1.1 Klager heeft een dispuut met de gemeente Enschede en in het bijzonder met een
daar werkzame jurist.
1.2 Klager heeft zijn ongenoegen daarover op social media geuit en is vervolgens in
rechte betrokken.
1.3 Klager heeft zich voor juridische bijstand tot het Juridisch Loket gewend.
1.4 Volgens klager heeft het Juridisch Loket hem doorverwezen naar verweerder en hebben
zij vervolgens telefonisch contact gehad.
1.5 Op 20 februari 2022 heeft klager bij de deken een klacht ingediend over verweerder.
1.6 Naar aanleiding van de ingediende klacht is klager op 28 april 2022 namens de
deken verzocht om bewijs. Klager heeft vervolgens een cd-rom opgestuurd. Bij bericht
van 2 mei 2022 is klager meegedeeld dat de betreffende gegevensdrager niet aan het
dossier kan worden toegevoegd en is klager verzocht om een transcriptie van het audiobestand
over te leggen. Op 13 juni 2022 is klager een rappel gestuurd. Vervolgens heeft klager
een weergave van het telefoongesprek gestuurd, waarna hem is uitgelegd wat een transcriptie
inhoudt. Ook is door een medewerker van het ordebureau geprobeerd om telefonisch met
klager in contact te komen om hem dit uit te leggen en is hij nog een keer aangeschreven
op 26 juli 2022. Klager heeft vervolgens een (door het ordebureau op 15 augustus 2022
ontvangen) schriftelijke weergave van het telefoongesprek overgelegd. Dat schriftelijke
stuk is aan het klachtdossier toegevoegd.
2 KLACHT
2.1 De klacht houdt, zakelijk weergegeven, in dat verweerder tuchtrechtelijk verwijtbaar
heeft gehandeld als bedoeld in artikel 46 Advocatenwet omdat verweerder geen uitstel
voor hem heeft gevraagd en niets voor hem heeft gedaan, terwijl verweerder hem dat
wel had toegezegd.
2.2 Klager heeft aangevoerd dat hij - na doorverwijzing door het Juridisch Loket -
telefonisch contact met verweerder heeft gehad over een dispuut met een jurist van
de gemeente Enschede. In dat telefoongesprek heeft verweerder hem gezegd dat hij uitstel
zou vragen en vervolgens zou beslissen of hij klager zou gaan bijstaan, aldus klager.
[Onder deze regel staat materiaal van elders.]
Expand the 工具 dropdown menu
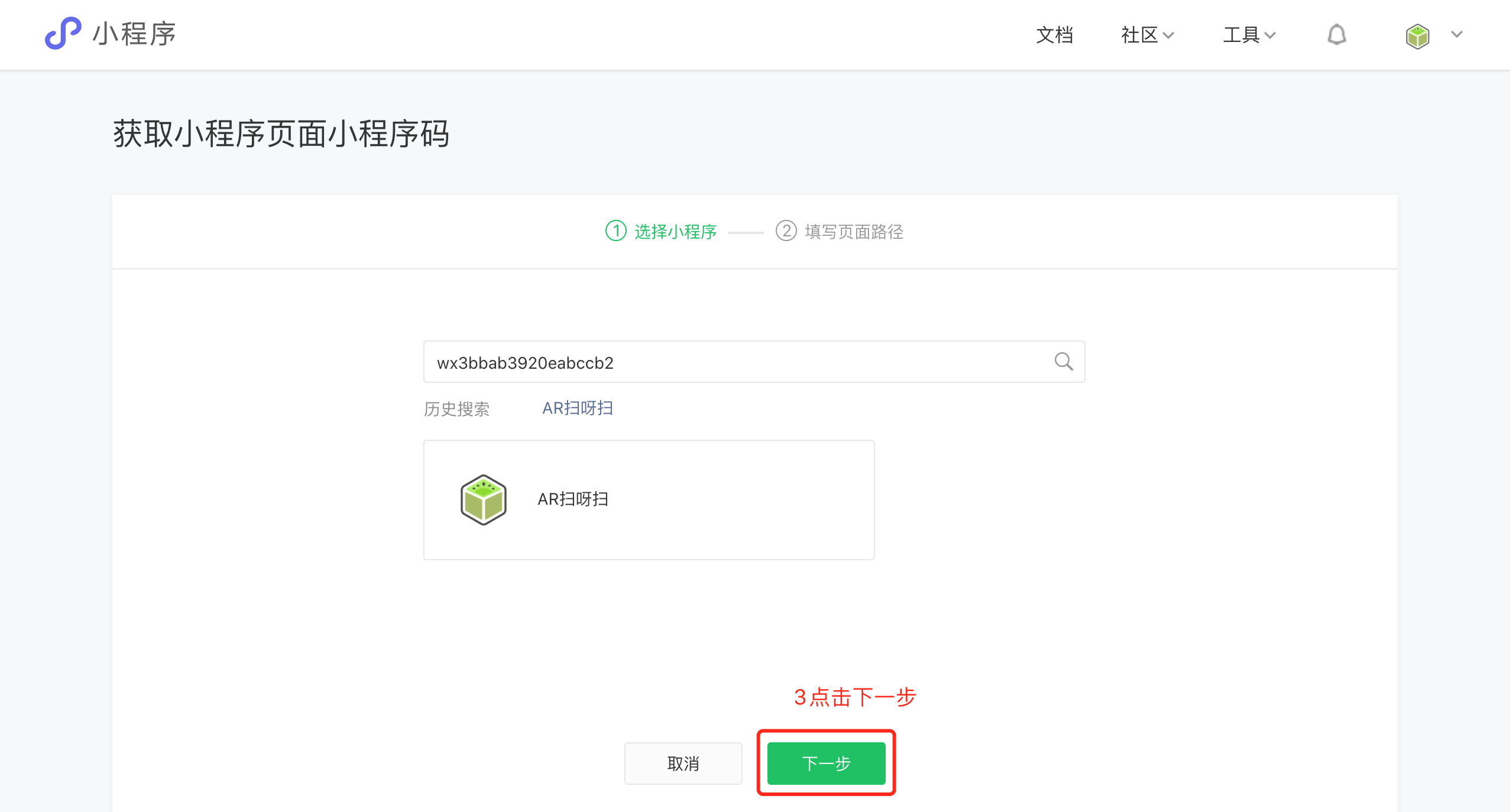The height and width of the screenshot is (812, 1510). pyautogui.click(x=1249, y=35)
Dat uitstel heeft verweerder vervolgens niet aangevraagd.
3 VERWEER
3.1 Verweerder heeft tegen de klacht onder meer het volgende verweer gevoerd. Klager
komt niet voor in het cliƫntenbestand van verweerder. In zijn zakenbestand is geen
zaak van klager terug te vinden. Een toezegging aan klager om uitstel aan te vragen/verzet
in te stellen zegt verweerder niets, ook is dit niet bekend bij het secretariaat van
verweerder. Verweerder heeft geen herinnering aan klager en dus evenmin aan verzoeken
van klager en gemaakte toezeggingen door verweerder. Het overgelegde transcript is
geen letterlijke weergave van het gestelde gevoerde telefoongesprek. Hetgeen verweerder
in het gesprek zou hebben gezegd, zou hij zeker niet allemaal (zo) hebben gezegd,
gelet op het taalgebruik dat aan hem wordt toegeschreven. Het stuk is kennelijk door
klager zelf opgesteld. Er bestaat geen zekerheid dat het door klager opgestelde stuk
een juiste weergave is van hetgeen zou zijn besproken
4 BEOORDELING
4.1 De voorzitter overweegt over de klacht als volgt. Om tot de conclusie te komen
dat verweerder zijn toezegging niet is nagekomen, moet wel vast komen te staan dat
verweerder die toezegging heeft gedaan. De voorzitter is van oordeel dat dit niet
kan worden vastgesteld. Namens de deken is klager meermaals - schriftelijk en telefonisch
- verzocht om zijn klacht te onderbouwen. Klager heeft vervolgens een door hemzelf
opgemaakte beschrijving van het gestelde telefoongesprek tussen klager en verweerder
overgelegd. De voorzitter acht die enkele beschrijving onvoldoende om tot het oordeel
te komen dat de door klager genoemde toezegging door verweerder is gedaan. Omdat dat
ook niet uit andere stukken blijkt en verweerder dit gemotiveerd heeft betwist, is
de juistheid van klagers verwijt niet komen vast te staan. De klacht wordt daarom
kennelijk ongegrond verklaard.
BESLISSING
De voorzitter verklaart: de klacht, met toepassing van artikel 46j Advocatenwet, kennelijk
ongegrond.
Aldus beslist door mr. A.R. Creutzberg, plaatsvervangend voorzitter, bijgestaan door mr. W.B. Kok als griffier en uitgesproken in het openbaar op 29 december 2022.